PASAJE EXTRAÍDO >>
_ _ _ _

«Trinchera mediática». Estas dos palabras forman una de las expresiones más conocidas y utilizadas en los últimos tiempos para desacreditar al periodismo. Es cuestión de recrear la comunicación –especialmente, la española– como un gran campo de batalla: los periodistas de un medio aparecen llenos de barro, disparando sus verdades enlatadas en forma de noticias a los periodistas de la trinchera de enfrente. No hay autocrítica. No hay contraste de opiniones. Las realidades que vivimos parecen paralelas. No es que se muestren dos hechos desde puntos de vista completamente diferentes. Directamente, las informaciones que aparecen en El País no lo hacen en La Razón. Y viceversa. Vale esta comparación para cualquier empresa de la información de cualquier tipo y tamaño. Los medios se apuntan con mayor o menor frecuencia, con mayor o menor descaro, a obviar obviedades. Bienvenidos a las trincheras, disfruten de la guerra. Aquí, de momento, no muere casi nadie. Físicamente, claro.

En las redacciones existe una guerra, en cambio, menos visible. También es una pelea que se libra en trincheras llenas de barro, pero los éxitos lucen menos y no se pueden airear en forma de exclusivas. Estoy hablando sobre el trabajo diario que supone saltar la zanja que protege a políticos y empresarios, a los santos custodios de las informaciones que el periodista debería sentirse obligado a publicar. Simplemente, para parar durante unos segundos la obra de teatro a la que asistimos y en la que los poderosos fingen representar unos papeles totalmente contrarios a sus actividades en la vida real. Esa trinchera menos conocida es el cordón de seguridad con el que cuentan los mandamases.

_ _ _ _

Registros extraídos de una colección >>

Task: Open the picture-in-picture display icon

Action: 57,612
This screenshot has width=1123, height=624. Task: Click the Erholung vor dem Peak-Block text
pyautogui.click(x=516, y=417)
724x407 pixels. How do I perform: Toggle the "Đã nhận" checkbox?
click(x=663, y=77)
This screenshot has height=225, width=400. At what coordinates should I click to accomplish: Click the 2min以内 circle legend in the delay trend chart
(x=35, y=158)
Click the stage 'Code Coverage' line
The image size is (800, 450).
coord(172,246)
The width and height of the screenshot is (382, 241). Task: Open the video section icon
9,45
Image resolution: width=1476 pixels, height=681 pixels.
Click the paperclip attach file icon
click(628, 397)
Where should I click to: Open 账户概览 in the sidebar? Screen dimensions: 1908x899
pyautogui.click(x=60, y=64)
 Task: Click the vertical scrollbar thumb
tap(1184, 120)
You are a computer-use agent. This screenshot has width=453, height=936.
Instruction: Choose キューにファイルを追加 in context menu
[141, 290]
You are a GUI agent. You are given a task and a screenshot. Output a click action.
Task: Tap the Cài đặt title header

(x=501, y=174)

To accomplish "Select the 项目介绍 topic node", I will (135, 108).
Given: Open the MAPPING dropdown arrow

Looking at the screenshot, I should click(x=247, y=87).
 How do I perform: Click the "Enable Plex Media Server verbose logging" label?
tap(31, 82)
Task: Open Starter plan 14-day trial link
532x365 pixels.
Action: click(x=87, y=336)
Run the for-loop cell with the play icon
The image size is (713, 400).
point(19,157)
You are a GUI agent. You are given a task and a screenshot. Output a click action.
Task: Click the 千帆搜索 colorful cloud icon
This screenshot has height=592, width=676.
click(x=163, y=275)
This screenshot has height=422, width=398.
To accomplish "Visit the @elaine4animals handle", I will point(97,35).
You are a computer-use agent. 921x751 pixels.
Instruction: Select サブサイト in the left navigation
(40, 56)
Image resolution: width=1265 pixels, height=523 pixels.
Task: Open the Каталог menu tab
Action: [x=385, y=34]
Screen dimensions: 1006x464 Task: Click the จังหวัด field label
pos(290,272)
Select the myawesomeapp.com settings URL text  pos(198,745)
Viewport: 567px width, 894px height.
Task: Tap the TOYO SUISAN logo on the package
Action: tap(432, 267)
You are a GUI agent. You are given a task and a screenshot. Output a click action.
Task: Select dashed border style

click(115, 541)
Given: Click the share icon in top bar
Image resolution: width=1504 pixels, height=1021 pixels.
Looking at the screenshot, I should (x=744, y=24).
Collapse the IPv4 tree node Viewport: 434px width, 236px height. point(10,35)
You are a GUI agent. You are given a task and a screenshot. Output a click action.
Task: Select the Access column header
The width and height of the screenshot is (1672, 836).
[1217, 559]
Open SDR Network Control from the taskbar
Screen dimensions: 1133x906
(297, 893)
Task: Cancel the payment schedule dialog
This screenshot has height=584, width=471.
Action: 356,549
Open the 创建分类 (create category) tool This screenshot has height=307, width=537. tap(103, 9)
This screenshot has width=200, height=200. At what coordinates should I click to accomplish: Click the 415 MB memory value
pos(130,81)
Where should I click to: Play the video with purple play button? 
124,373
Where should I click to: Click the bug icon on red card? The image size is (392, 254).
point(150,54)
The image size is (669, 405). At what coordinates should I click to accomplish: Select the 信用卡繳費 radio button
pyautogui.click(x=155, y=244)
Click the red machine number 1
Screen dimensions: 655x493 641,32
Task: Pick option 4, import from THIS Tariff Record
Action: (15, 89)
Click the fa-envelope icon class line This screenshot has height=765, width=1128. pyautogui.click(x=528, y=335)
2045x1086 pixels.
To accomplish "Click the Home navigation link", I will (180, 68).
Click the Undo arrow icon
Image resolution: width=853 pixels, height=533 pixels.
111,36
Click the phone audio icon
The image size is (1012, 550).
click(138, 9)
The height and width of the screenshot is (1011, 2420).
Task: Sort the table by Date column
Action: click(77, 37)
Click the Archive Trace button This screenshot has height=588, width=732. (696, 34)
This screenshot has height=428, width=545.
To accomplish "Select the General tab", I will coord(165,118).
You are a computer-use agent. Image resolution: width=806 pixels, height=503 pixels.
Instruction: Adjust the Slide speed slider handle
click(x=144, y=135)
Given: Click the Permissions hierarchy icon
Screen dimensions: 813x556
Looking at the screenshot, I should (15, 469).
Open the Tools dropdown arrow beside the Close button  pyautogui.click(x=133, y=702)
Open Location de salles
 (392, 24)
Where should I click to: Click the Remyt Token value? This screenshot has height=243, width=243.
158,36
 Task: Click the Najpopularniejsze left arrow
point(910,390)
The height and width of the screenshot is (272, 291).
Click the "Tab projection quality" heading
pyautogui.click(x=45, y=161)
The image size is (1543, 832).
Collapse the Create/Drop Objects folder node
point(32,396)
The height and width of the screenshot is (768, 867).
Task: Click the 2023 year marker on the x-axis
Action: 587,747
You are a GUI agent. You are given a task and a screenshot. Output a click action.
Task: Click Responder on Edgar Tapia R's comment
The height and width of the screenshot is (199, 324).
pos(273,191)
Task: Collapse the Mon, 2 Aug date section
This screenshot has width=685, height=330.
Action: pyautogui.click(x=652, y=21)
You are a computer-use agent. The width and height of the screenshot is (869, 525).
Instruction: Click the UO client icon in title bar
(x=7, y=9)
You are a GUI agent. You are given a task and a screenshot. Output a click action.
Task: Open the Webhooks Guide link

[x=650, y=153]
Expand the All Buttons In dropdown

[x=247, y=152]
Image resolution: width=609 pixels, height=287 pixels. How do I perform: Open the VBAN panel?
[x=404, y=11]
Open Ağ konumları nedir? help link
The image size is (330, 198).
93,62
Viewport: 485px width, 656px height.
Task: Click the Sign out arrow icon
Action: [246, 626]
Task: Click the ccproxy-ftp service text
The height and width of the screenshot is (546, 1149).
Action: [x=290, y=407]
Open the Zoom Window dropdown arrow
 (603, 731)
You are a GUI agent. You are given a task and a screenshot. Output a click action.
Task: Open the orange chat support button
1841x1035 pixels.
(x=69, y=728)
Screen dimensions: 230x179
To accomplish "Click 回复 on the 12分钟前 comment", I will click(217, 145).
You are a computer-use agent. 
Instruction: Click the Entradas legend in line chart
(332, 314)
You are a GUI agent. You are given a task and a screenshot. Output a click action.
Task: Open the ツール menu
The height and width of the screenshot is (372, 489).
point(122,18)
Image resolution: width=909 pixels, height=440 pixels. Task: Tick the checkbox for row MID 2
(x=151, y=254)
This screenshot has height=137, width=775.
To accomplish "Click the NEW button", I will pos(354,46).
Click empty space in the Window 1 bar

_ _ _ _

Indica si cada afirmación concuerda con el texto sobre la trinchera mediática. Responde sí o no y cita las palabras exactas del texto que lo deciden.
1. Entre los medios enfrentados hay autocrítica.
2. La guerra que existe en las redacciones es menos visible.
3. Los éxitos de la pelea en las redacciones se pueden airear en forma de exclusivas.

1. No: «No hay autocrítica.»
2. Sí: «En las redacciones existe una guerra, en cambio, menos visible.»
3. No: «los éxitos lucen menos y no se pueden airear en forma de exclusivas.»